構成はとてもシンプルで、A/B テストの必要性や実施方法などの解説のあとに、具体的な事例を載せてA案とB案のどちらだと改善できたかといったクイズ形式が大半を占めています。回答とその理由についても説明があり、自分も考えながら読み進められるため、とても理解が深まる内容になっていました。読んで学んだ内容を簡潔に書き残しておきます。
*構成
1. なぜA/Bテストが必要なのか2. A/Bテスト事例集
*A/Bテストの必要性
A/Bテストのような改善活動(グロースハック)は、いかに効率的に少ない時間とお金で最大の効果を得るかを追い続ける活動です。サイト改善活動はフェーズによって実施すべきことは異なり、立ち上げ時期はPRといった集客、成長期はA/Bテストといった売上、成熟期はA/Bテスト外注化といったコストダウンが求められます。
LTVを上げにいくことは大変難易度が高いため、サイトを改善してCVRをあげていくことが長期的に考えても効率の良い手段です。
*改善プロセス
改善プロセスは、まずビジネスモデルを整理しKPIを設定するといった改善の定義を考えます。その次にサイトを分析し、ボリュームが大きく離脱などの負が大きい箇所から改善していきます。そしてページごとに UI/UX の課題の仮説を立て、効果が高いと考えられる観点から改善し、テストをします。*KPI
KPIは行動とその結果を紐付け、見える化するためのものです。売上金のKPIは、訪問回数×CVR×客単価で求められます。KPIは、テーマは具体的か、第三者が定量的に測定可能か、現実的に達成可能か、成果に基づいているか、期限がついているか、といったことを意識して設定します。*改善方法
一覧ページの目的は詳細ページにユーザーを遷移させることであるため、比較や選択の判断がしやすいこと、再検索や絞り込みがしやすいことが重要です。詳細ページは情報やアクション導線がわかりやすく、意思決定できる情報の近くに配置されていることが重要です。
フォームページは最後のアクション完了に必要な情報を全て入力完了してもらうことです。

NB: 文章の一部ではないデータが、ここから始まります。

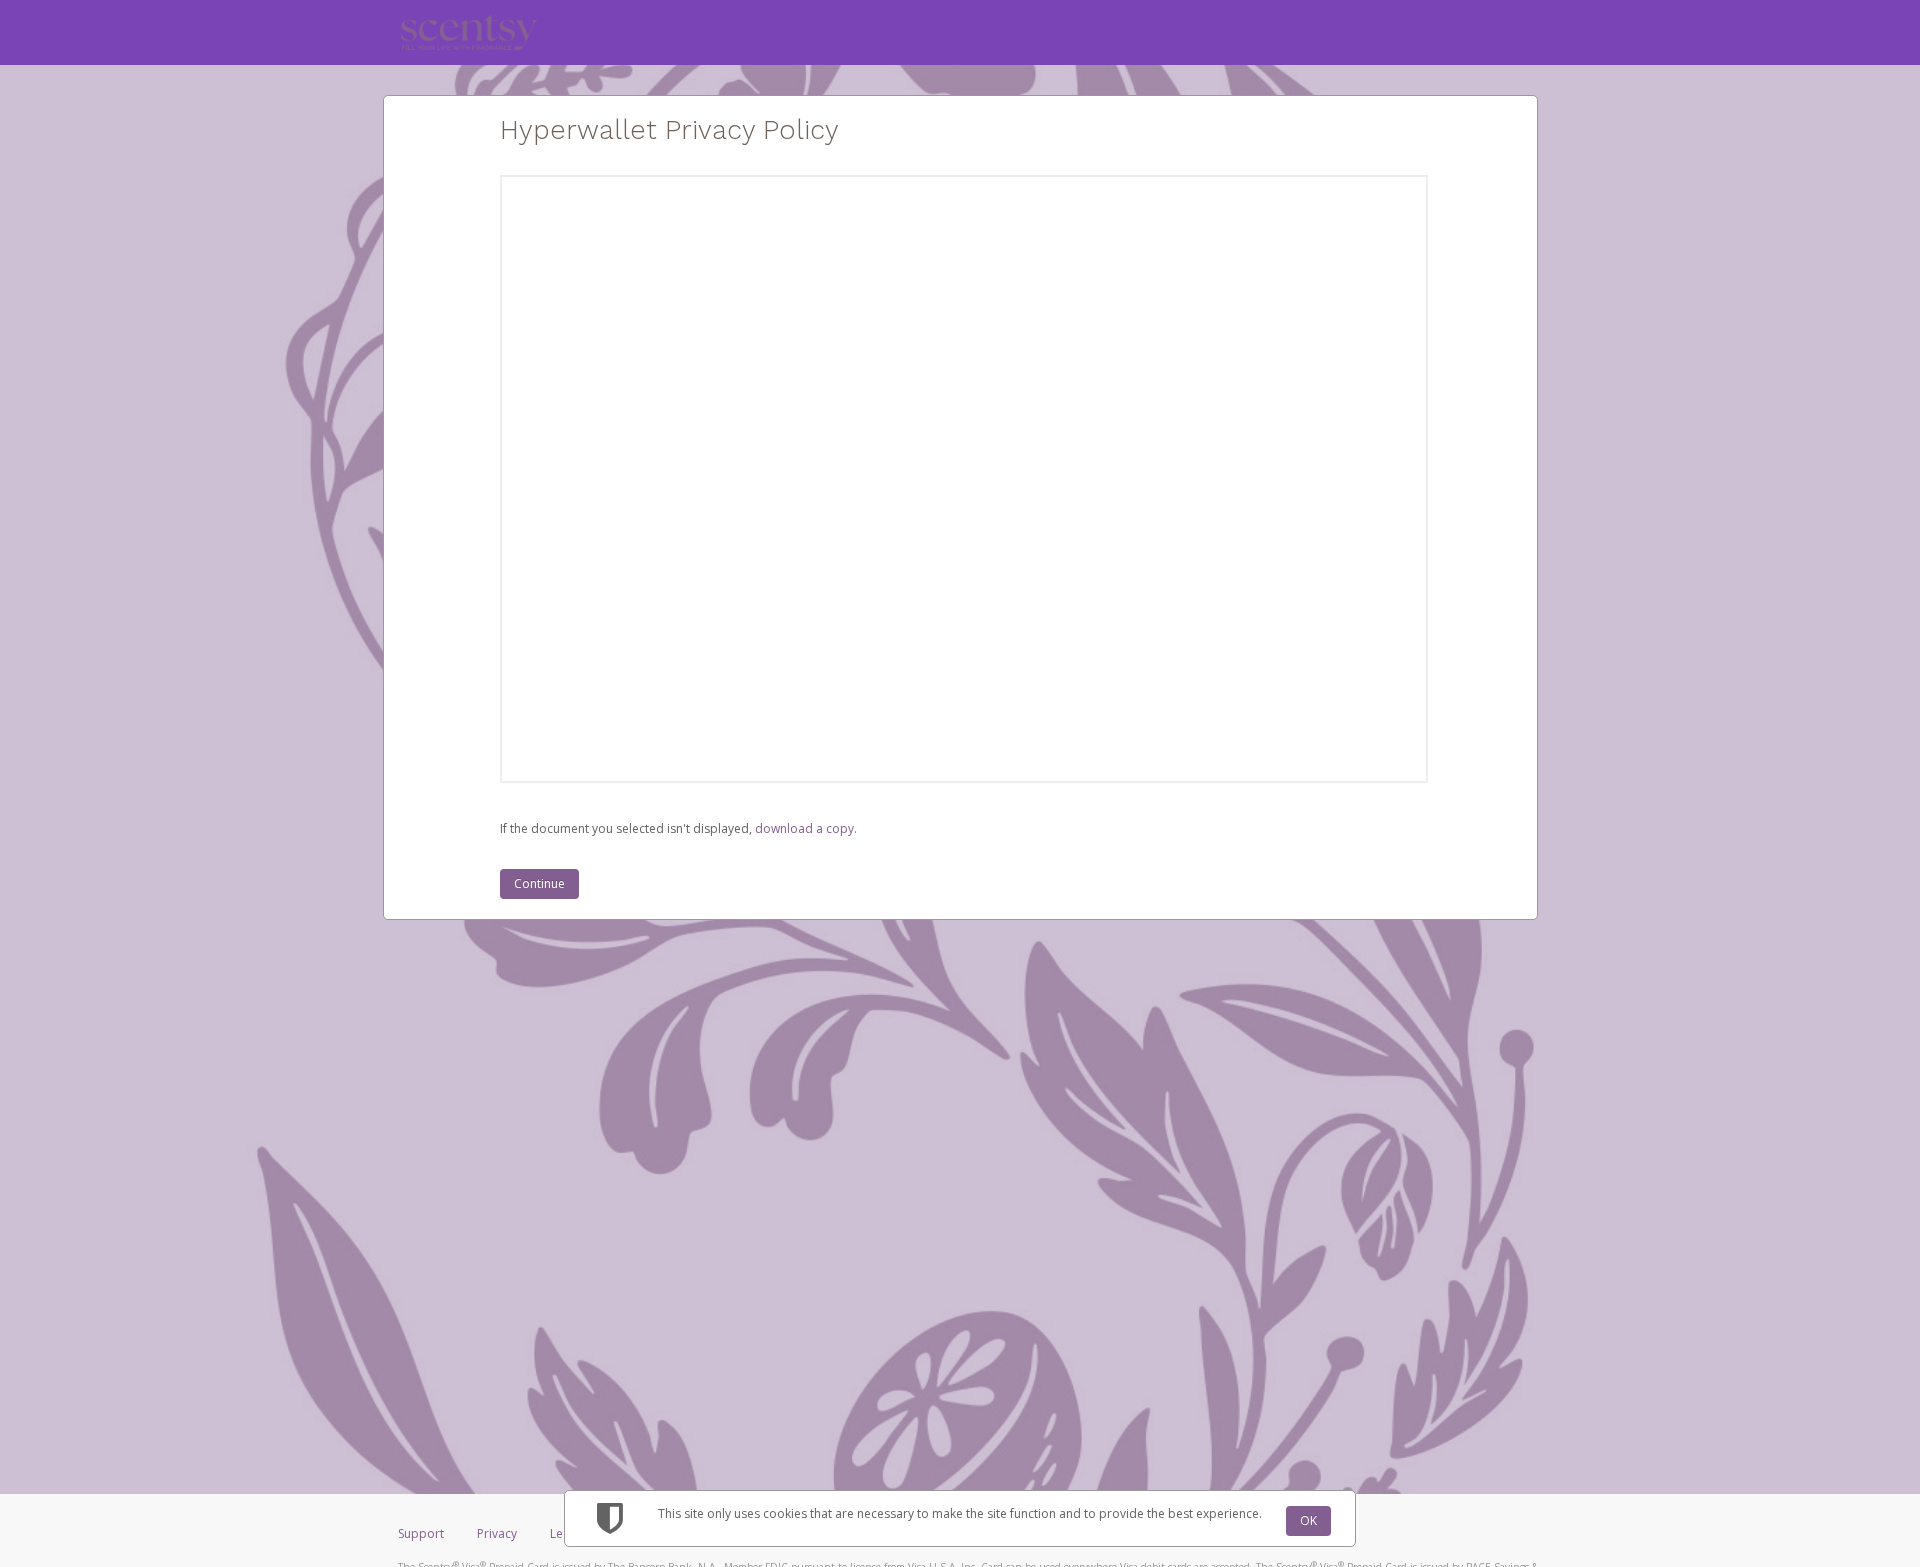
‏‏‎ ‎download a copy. (804, 828)
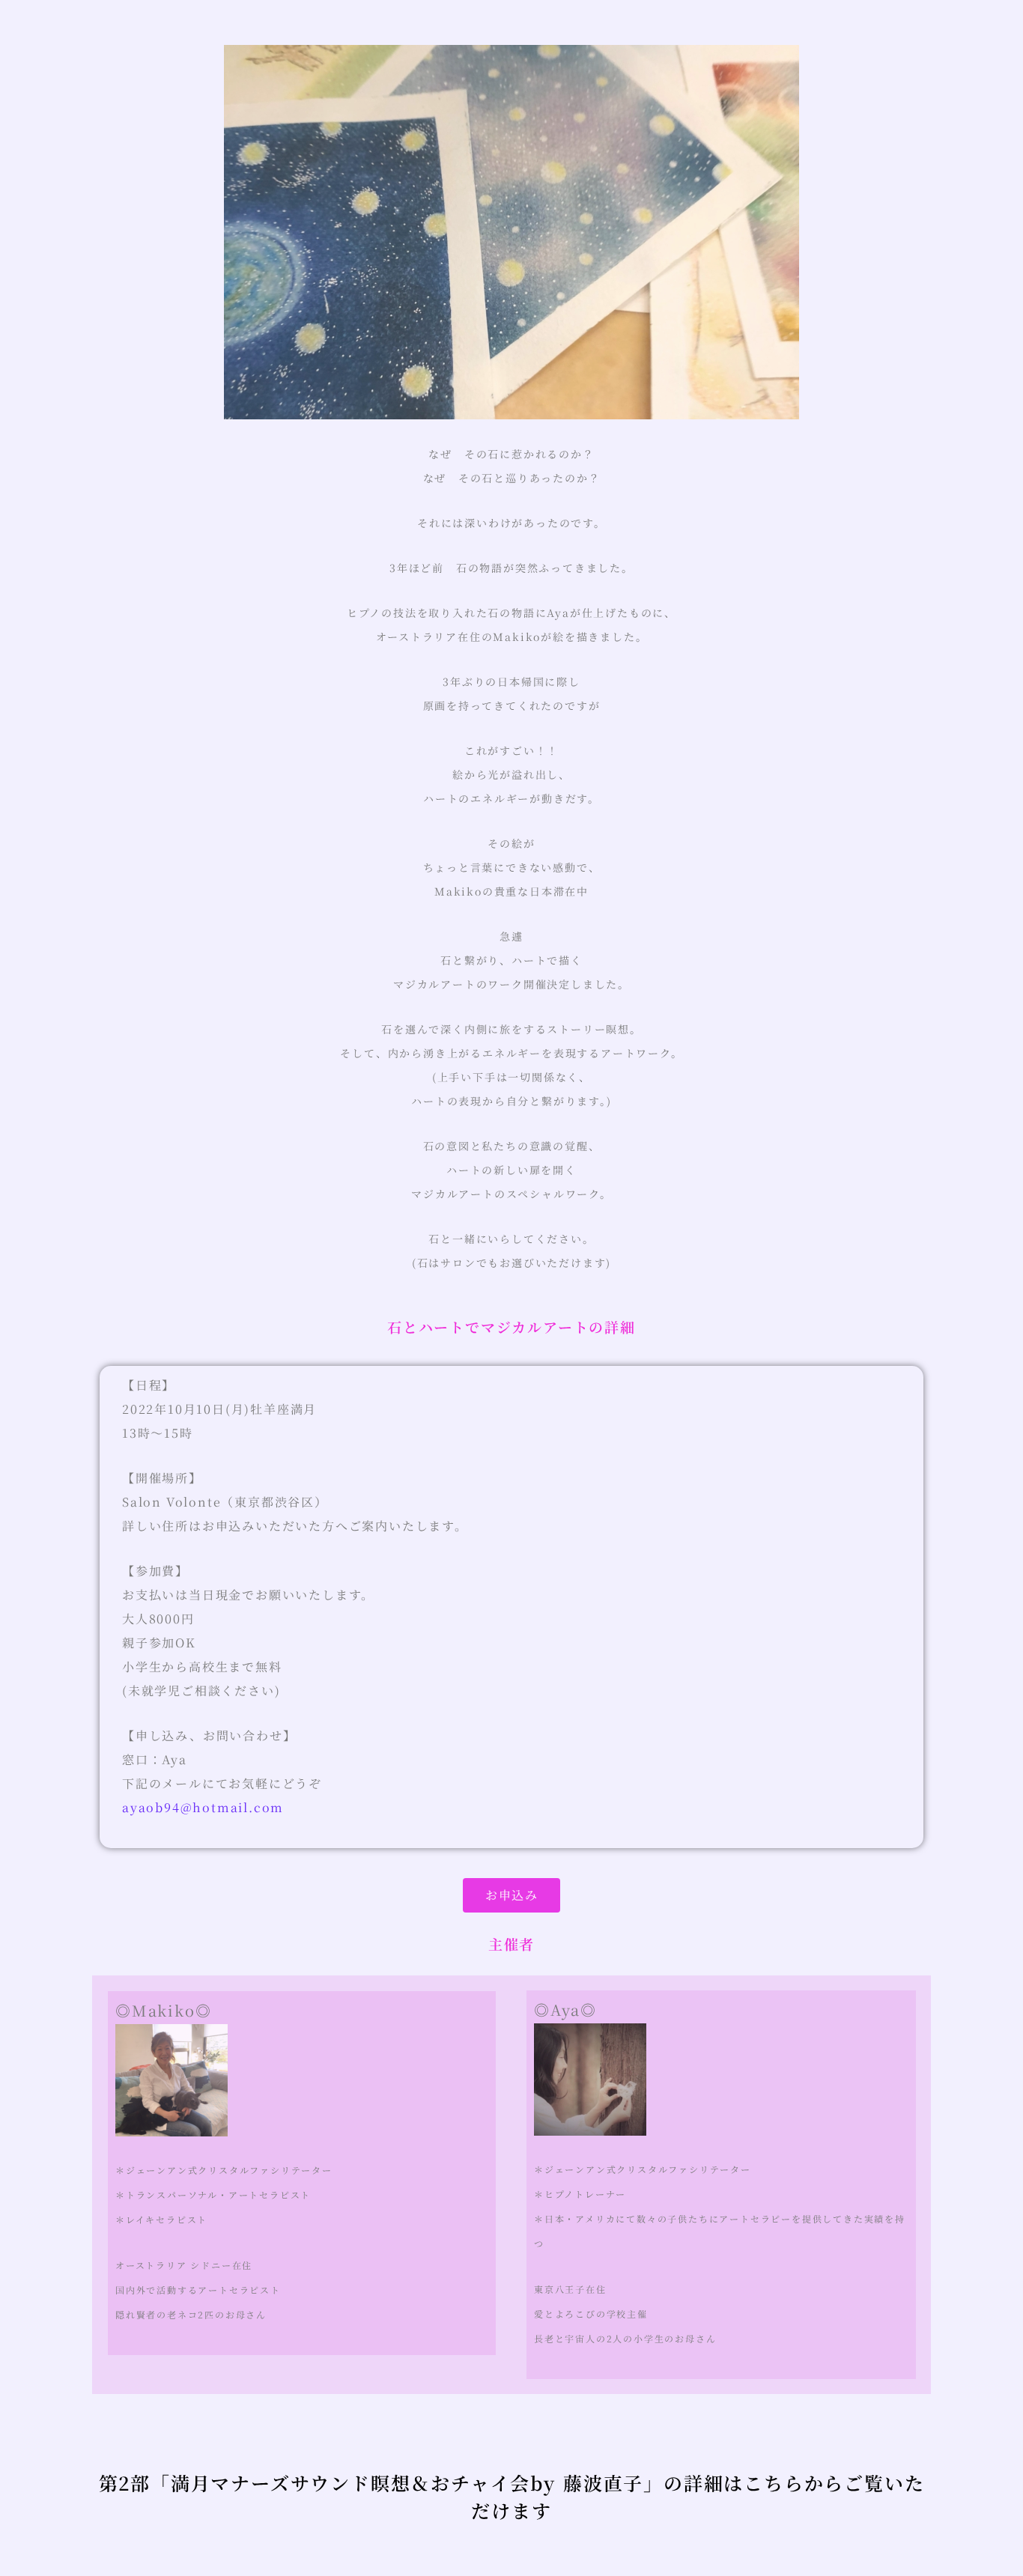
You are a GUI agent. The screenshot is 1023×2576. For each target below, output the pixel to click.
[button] (511, 1895)
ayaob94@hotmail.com (203, 1807)
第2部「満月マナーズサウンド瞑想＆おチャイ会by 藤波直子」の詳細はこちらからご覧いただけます (512, 2496)
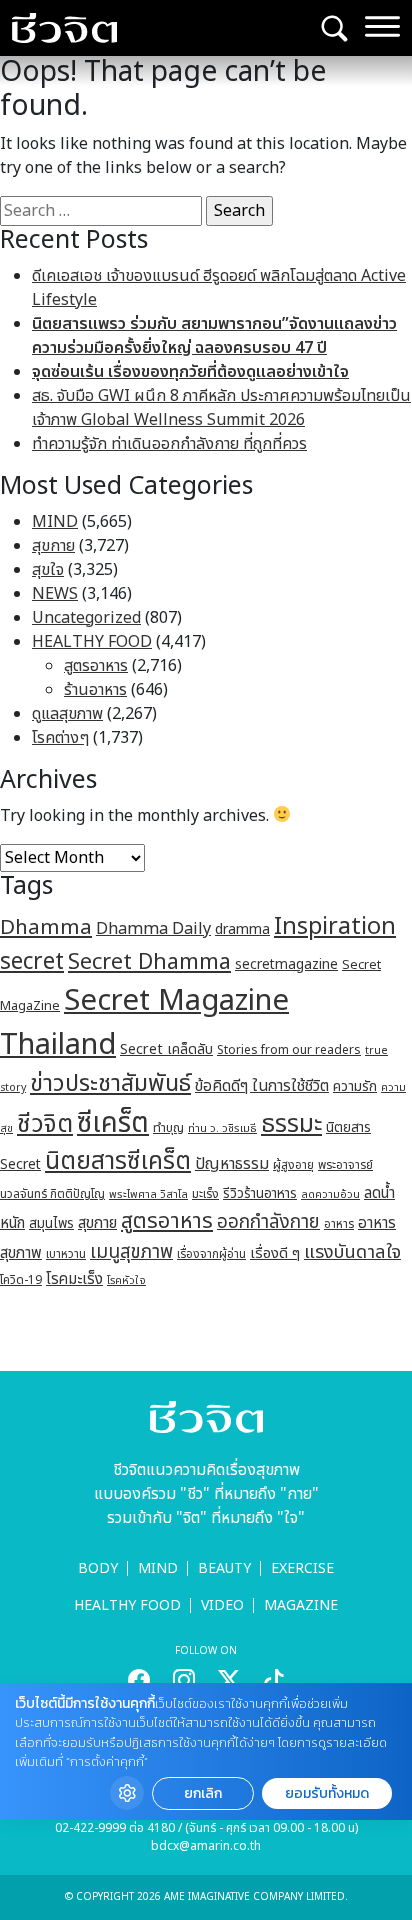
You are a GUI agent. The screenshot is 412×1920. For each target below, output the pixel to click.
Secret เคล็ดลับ (166, 1049)
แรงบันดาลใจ (352, 1252)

そのために入力のモチベーションが落ちないためのアイキャッチエリアでの訴求や、入力の手間や負荷を最大限下げた入力エリア、アクション導線が必要です。
*補足
- 選択はユーザーにとってストレス
- 遷移しなくても最低限の比較できる情報を表示
- ユーザーの不安を下げる工夫をする
- 入力にかかる時間を明記することでモチベーションアップ
- ユーザーは希望に合う情報をなるべく多く一度に見たい、どの情報がより自分の好みに近いか比較したい
- 数字は心を動かす(いくらお得なのか等)
- Webサイトは表示されるまでに3秒かかると7割は去っていく
- どれだけ時間がかかるかわからない状態はストレスなので、動画にかかる時間などを明記して心理的なハードルを下げる
- 解釈が必要になるとストレス
- 入力フォームはどこを入力するのか、上から順番に入力すればいいと感覚的に把握させる
- 優先順位の高い訴求を上位に配置する
- 長いランディングページだと下にある情報の存在に気づかれない可能性があるため、それを気づかせるアンカーリンクを置く
*単語
- CPA(Cost Per Acquisition)— 顧客獲得単価
- LTV — 顧客生涯価値
- CVR(Conversion Rate)— 獲得率
- SEO(Search Engine Optimize)— Googleなどの検索エンジンで検索した際に結果に上位に表示される為の様々な施策。
*所感
普段目にしているサイトにおいて、ユーザーの目にとまるような配置にしたりストレスを減らすための様々な工夫がされていることを実感しました。なんとなく良さそうでなく、言語化して改善案の良さを説明できるようにしていきたいです。A/B テストをこれからやりたいと思っている人、サイトを改善したいけれど何をしたらいいかわからない人にとって大変役立つ書籍だと感じました。